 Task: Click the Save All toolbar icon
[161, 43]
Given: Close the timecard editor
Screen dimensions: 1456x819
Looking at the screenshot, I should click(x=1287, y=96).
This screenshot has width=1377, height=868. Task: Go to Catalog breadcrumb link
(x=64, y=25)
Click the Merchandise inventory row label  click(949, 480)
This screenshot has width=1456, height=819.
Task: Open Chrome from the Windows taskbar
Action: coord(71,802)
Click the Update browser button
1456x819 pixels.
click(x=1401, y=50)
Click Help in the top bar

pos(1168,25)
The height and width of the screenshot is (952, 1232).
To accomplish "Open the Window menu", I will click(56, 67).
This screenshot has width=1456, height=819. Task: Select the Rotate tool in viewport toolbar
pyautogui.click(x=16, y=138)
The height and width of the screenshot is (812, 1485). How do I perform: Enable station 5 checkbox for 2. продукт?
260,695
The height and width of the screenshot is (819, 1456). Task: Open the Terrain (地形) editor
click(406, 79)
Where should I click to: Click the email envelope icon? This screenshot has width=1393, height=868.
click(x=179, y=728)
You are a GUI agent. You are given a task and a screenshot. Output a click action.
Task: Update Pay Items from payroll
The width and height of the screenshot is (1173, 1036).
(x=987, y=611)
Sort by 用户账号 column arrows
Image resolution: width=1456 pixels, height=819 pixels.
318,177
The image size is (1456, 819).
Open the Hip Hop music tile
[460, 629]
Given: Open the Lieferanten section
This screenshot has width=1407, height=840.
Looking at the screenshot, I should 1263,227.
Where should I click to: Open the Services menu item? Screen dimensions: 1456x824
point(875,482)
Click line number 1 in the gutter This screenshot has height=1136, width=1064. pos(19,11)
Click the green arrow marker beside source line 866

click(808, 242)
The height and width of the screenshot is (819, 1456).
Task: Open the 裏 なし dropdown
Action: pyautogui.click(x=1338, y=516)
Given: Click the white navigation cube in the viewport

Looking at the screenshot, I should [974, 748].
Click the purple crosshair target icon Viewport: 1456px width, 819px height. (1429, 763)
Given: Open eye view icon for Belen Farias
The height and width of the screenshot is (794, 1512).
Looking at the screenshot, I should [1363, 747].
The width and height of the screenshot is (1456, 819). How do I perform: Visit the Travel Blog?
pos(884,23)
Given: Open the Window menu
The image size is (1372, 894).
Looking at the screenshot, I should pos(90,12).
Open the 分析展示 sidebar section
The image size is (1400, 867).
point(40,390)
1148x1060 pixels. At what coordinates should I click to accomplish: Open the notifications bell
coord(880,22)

^^^^^^^^

* Assigned task *
Please find every line in the listing that holds the string "section" and copy it.

* Exercise answer *
Given: Open the Lieferanten section
Open the 分析展示 sidebar section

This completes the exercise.